_Directions for this task_
Nothing left out, nothing added: return the full set of records.

_Supplied material_

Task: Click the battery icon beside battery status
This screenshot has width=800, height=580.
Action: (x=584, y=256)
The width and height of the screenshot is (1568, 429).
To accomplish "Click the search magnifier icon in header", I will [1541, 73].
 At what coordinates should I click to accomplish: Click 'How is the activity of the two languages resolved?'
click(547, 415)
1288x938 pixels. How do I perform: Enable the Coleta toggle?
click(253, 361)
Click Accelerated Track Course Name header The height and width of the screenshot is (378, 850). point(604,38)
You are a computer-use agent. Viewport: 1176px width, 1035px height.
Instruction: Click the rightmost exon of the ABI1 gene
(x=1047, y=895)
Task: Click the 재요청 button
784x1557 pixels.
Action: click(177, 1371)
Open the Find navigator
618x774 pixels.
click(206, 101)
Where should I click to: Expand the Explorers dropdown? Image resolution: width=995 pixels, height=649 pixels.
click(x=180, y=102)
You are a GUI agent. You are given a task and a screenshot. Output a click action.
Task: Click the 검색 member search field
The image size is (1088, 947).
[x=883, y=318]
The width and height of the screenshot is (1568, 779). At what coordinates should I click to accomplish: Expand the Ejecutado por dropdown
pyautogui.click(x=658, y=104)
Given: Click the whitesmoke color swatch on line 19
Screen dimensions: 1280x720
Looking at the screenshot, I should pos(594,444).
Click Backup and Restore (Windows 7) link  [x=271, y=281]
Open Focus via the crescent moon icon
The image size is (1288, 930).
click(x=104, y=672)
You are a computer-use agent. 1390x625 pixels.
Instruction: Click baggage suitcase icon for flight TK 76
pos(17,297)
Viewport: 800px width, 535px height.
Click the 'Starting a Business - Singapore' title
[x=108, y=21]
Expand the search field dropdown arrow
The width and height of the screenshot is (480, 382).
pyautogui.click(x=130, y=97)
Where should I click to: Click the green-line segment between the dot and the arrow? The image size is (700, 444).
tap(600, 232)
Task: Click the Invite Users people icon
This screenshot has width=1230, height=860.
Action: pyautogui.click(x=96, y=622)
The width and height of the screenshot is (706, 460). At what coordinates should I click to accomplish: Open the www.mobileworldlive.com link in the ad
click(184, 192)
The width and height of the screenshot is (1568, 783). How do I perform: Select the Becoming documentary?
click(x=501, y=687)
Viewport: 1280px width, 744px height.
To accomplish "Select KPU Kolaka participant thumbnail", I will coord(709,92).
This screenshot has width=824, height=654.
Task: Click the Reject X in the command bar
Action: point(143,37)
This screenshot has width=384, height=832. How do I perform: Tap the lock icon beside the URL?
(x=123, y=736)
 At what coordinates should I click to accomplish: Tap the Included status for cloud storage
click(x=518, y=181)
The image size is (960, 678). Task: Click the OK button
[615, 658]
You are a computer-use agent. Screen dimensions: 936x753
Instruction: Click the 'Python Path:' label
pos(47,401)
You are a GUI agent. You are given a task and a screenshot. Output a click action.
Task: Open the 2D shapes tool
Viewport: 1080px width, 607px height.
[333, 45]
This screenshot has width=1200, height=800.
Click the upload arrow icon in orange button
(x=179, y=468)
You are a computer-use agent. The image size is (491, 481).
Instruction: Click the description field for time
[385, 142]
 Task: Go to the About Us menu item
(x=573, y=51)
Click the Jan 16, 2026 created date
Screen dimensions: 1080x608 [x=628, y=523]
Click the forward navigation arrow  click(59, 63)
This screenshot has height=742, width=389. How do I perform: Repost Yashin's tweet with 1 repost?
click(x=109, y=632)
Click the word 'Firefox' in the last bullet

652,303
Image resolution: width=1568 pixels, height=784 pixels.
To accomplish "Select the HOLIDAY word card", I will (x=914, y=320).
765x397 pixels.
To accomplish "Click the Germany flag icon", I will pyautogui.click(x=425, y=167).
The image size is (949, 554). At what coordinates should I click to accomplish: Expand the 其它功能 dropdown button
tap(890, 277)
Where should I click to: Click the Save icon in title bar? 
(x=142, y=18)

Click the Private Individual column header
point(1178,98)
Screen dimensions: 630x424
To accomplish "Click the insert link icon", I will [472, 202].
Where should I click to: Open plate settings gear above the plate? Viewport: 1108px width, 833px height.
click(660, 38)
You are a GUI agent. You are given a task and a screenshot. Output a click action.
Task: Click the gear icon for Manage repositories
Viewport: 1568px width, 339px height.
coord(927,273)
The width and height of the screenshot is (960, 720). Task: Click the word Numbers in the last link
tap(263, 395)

_Result below_
Task: Click the battery icon beside battery status
This screenshot has width=800, height=580.
Action: (x=584, y=256)
The width and height of the screenshot is (1568, 429).
To accomplish "Click the search magnifier icon in header", I will [1541, 73].
 At what coordinates should I click to accomplish: Click 'How is the activity of the two languages resolved?'
click(547, 415)
1288x938 pixels. How do I perform: Enable the Coleta toggle?
click(253, 361)
Click Accelerated Track Course Name header The height and width of the screenshot is (378, 850). point(604,38)
You are a computer-use agent. Viewport: 1176px width, 1035px height.
Instruction: Click the rightmost exon of the ABI1 gene
(x=1047, y=895)
Task: Click the 재요청 button
784x1557 pixels.
Action: click(177, 1371)
Open the Find navigator
618x774 pixels.
click(206, 101)
Where should I click to: Expand the Explorers dropdown? Image resolution: width=995 pixels, height=649 pixels.
click(x=180, y=102)
You are a GUI agent. You are given a task and a screenshot. Output a click action.
Task: Click the 검색 member search field
The image size is (1088, 947).
[x=883, y=318]
The width and height of the screenshot is (1568, 779). At what coordinates should I click to accomplish: Expand the Ejecutado por dropdown
pyautogui.click(x=658, y=104)
Given: Click the whitesmoke color swatch on line 19
Screen dimensions: 1280x720
Looking at the screenshot, I should pos(594,444).
Click Backup and Restore (Windows 7) link  [x=271, y=281]
Open Focus via the crescent moon icon
The image size is (1288, 930).
click(x=104, y=672)
You are a computer-use agent. 1390x625 pixels.
Instruction: Click baggage suitcase icon for flight TK 76
pos(17,297)
Viewport: 800px width, 535px height.
Click the 'Starting a Business - Singapore' title
[x=108, y=21]
Expand the search field dropdown arrow
The width and height of the screenshot is (480, 382).
pyautogui.click(x=130, y=97)
Where should I click to: Click the green-line segment between the dot and the arrow? The image size is (700, 444).
tap(600, 232)
Task: Click the Invite Users people icon
This screenshot has width=1230, height=860.
Action: pyautogui.click(x=96, y=622)
The width and height of the screenshot is (706, 460). At what coordinates should I click to accomplish: Open the www.mobileworldlive.com link in the ad
click(184, 192)
The width and height of the screenshot is (1568, 783). How do I perform: Select the Becoming documentary?
click(x=501, y=687)
Viewport: 1280px width, 744px height.
To accomplish "Select KPU Kolaka participant thumbnail", I will coord(709,92).
This screenshot has width=824, height=654.
Task: Click the Reject X in the command bar
Action: point(143,37)
This screenshot has width=384, height=832. How do I perform: Tap the lock icon beside the URL?
(x=123, y=736)
 At what coordinates should I click to accomplish: Tap the Included status for cloud storage
click(x=518, y=181)
The image size is (960, 678). Task: Click the OK button
[615, 658]
You are a computer-use agent. Screen dimensions: 936x753
Instruction: Click the 'Python Path:' label
pos(47,401)
You are a GUI agent. You are given a task and a screenshot. Output a click action.
Task: Open the 2D shapes tool
Viewport: 1080px width, 607px height.
[333, 45]
This screenshot has width=1200, height=800.
Click the upload arrow icon in orange button
(x=179, y=468)
You are a computer-use agent. The image size is (491, 481).
Instruction: Click the description field for time
[385, 142]
 Task: Go to the About Us menu item
(x=573, y=51)
Click the Jan 16, 2026 created date
Screen dimensions: 1080x608 [x=628, y=523]
Click the forward navigation arrow  click(59, 63)
This screenshot has height=742, width=389. How do I perform: Repost Yashin's tweet with 1 repost?
click(x=109, y=632)
Click the word 'Firefox' in the last bullet

652,303
Image resolution: width=1568 pixels, height=784 pixels.
To accomplish "Select the HOLIDAY word card", I will (x=914, y=320).
765x397 pixels.
To accomplish "Click the Germany flag icon", I will pyautogui.click(x=425, y=167).
The image size is (949, 554). At what coordinates should I click to accomplish: Expand the 其它功能 dropdown button
tap(890, 277)
Where should I click to: Click the Save icon in title bar? 
(x=142, y=18)

Click the Private Individual column header
point(1178,98)
Screen dimensions: 630x424
To accomplish "Click the insert link icon", I will [472, 202].
Where should I click to: Open plate settings gear above the plate? Viewport: 1108px width, 833px height.
click(660, 38)
You are a GUI agent. You are given a task and a screenshot. Output a click action.
Task: Click the gear icon for Manage repositories
Viewport: 1568px width, 339px height.
coord(927,273)
The width and height of the screenshot is (960, 720). Task: Click the word Numbers in the last link
tap(263, 395)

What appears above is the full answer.